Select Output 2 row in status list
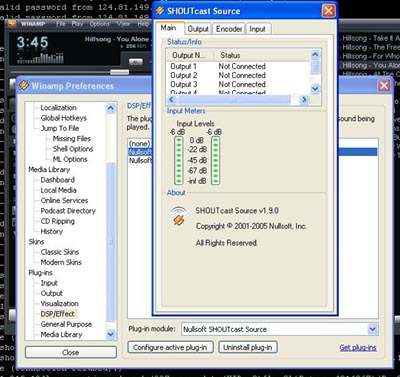This screenshot has height=377, width=400. 238,75
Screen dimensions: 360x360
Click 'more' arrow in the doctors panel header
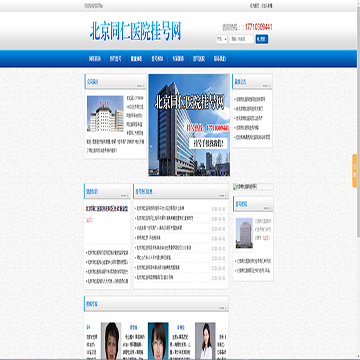[x=223, y=308]
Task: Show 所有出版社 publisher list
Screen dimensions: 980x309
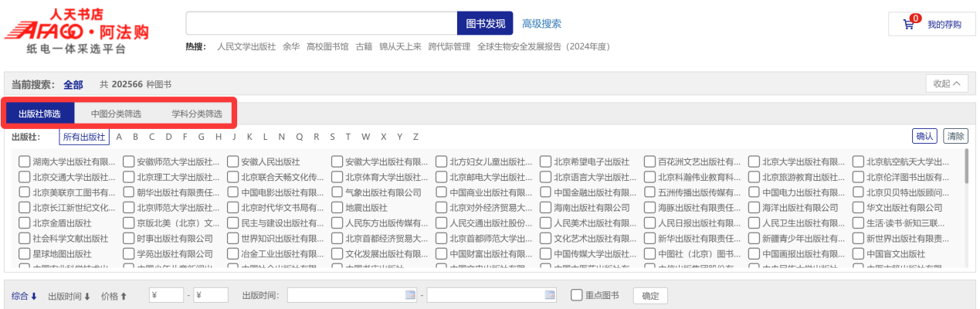Action: [84, 137]
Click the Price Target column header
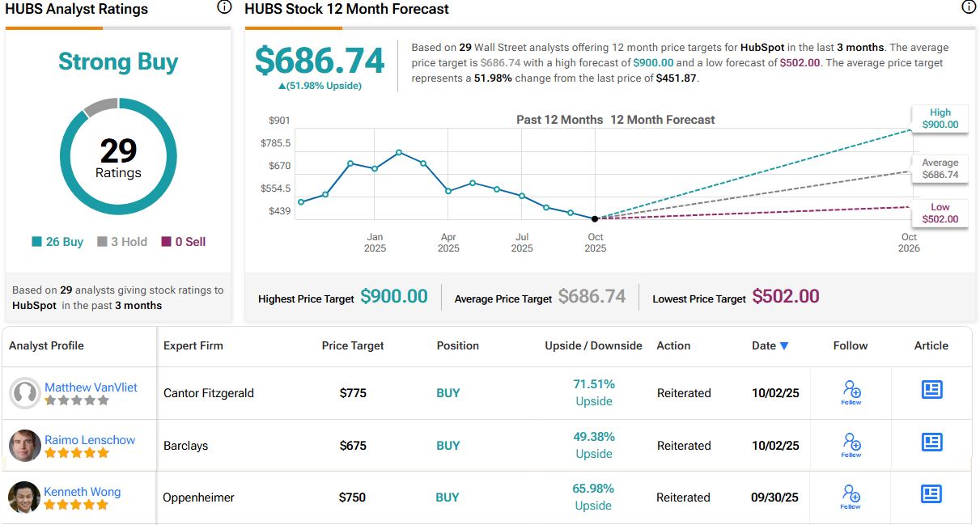Screen dimensions: 980x525 coord(353,345)
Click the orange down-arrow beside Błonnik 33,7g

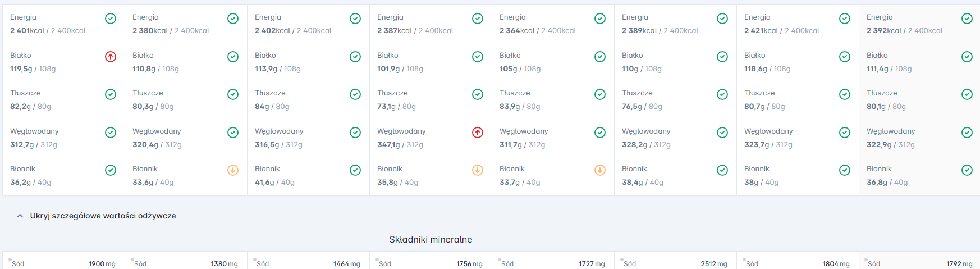pos(600,170)
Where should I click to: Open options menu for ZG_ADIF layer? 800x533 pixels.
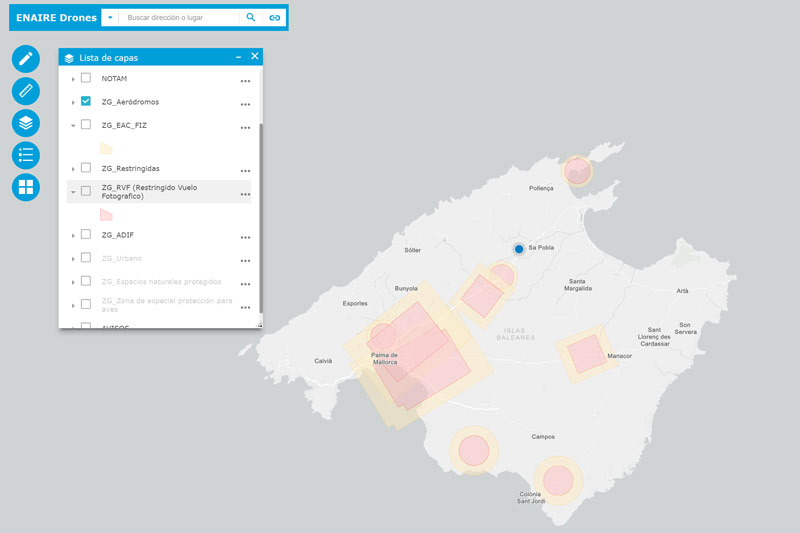point(245,237)
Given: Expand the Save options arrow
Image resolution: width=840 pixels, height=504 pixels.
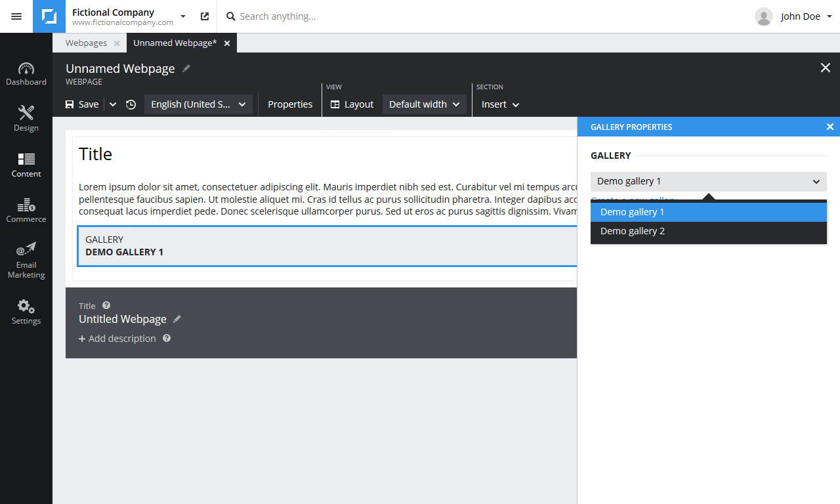Looking at the screenshot, I should (113, 104).
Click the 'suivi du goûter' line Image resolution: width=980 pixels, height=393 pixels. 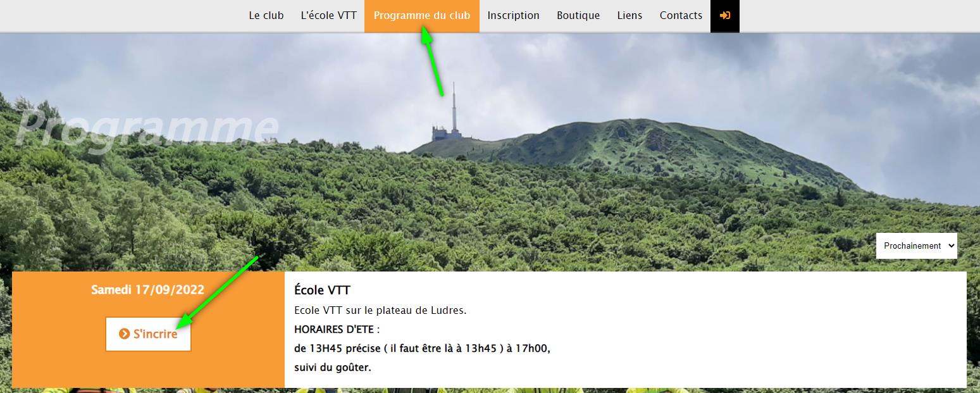point(333,367)
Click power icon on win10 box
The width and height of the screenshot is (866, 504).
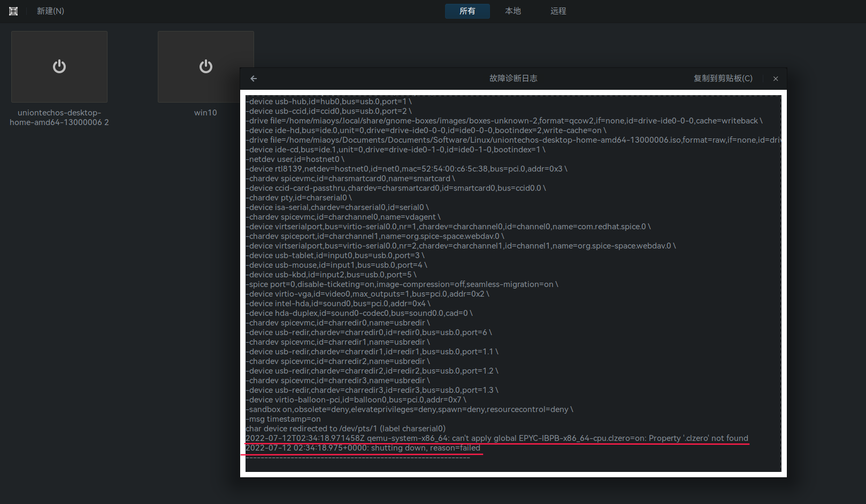[206, 66]
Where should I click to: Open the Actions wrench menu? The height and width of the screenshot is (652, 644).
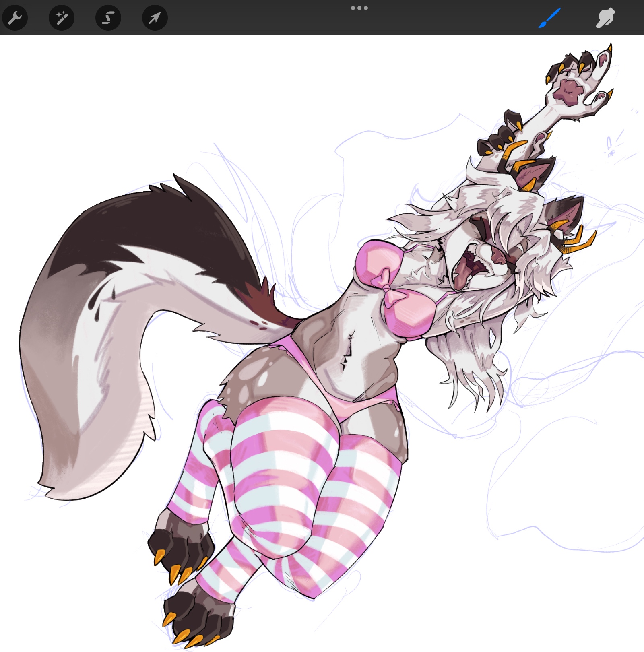click(x=15, y=18)
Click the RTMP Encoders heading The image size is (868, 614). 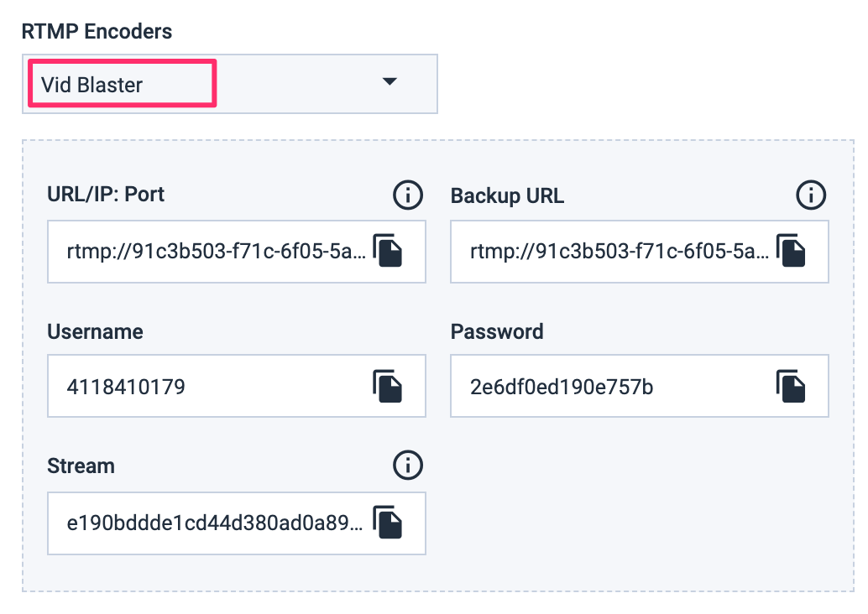(97, 31)
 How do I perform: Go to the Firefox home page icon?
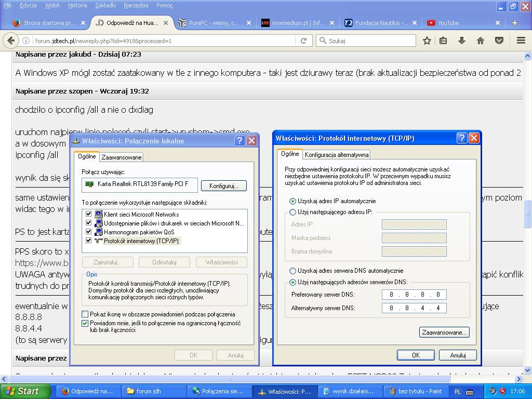480,41
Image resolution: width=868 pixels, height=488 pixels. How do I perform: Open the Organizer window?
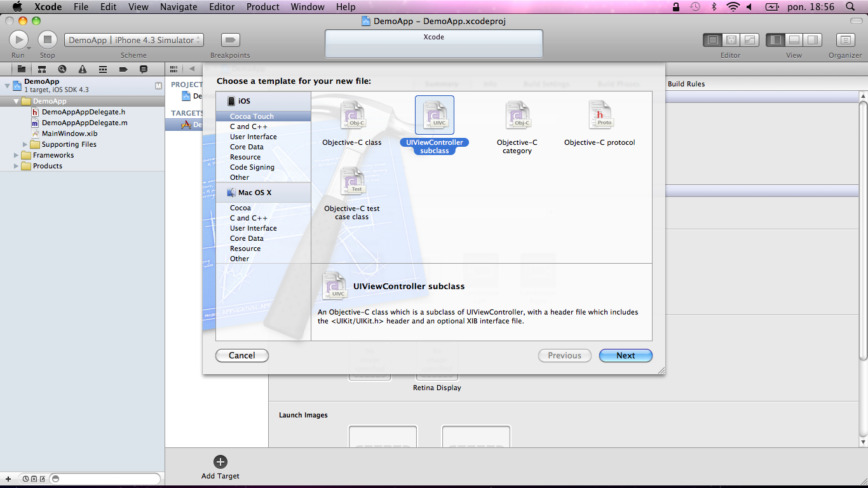tap(844, 40)
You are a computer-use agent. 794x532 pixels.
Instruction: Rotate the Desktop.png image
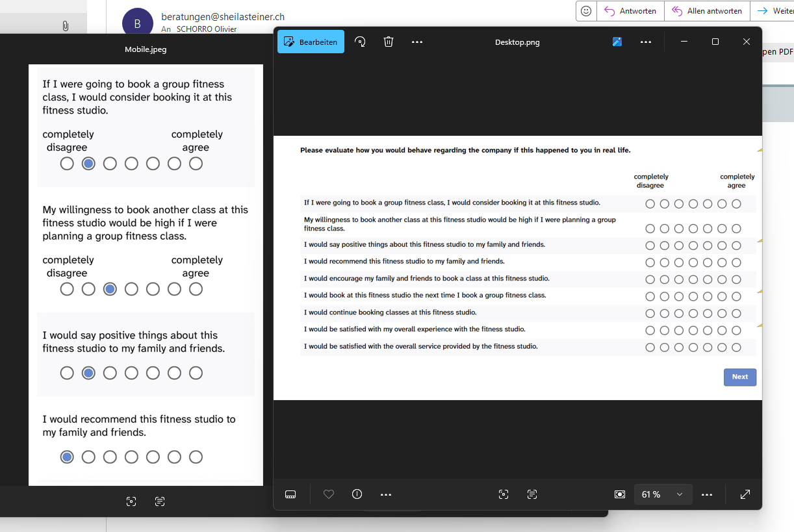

* [What this task involves] Only the lines from the one that contains "Image resolution: width=868" to the end of the records, inclusive, are to be quoted exactly, with pictures excluded.

* [Solution to this task]
Image resolution: width=868 pixels, height=488 pixels. How do I perform: Open the Organizer window?
tap(844, 40)
You are a computer-use agent. 794x532 pixels.
Instruction: Rotate the Desktop.png image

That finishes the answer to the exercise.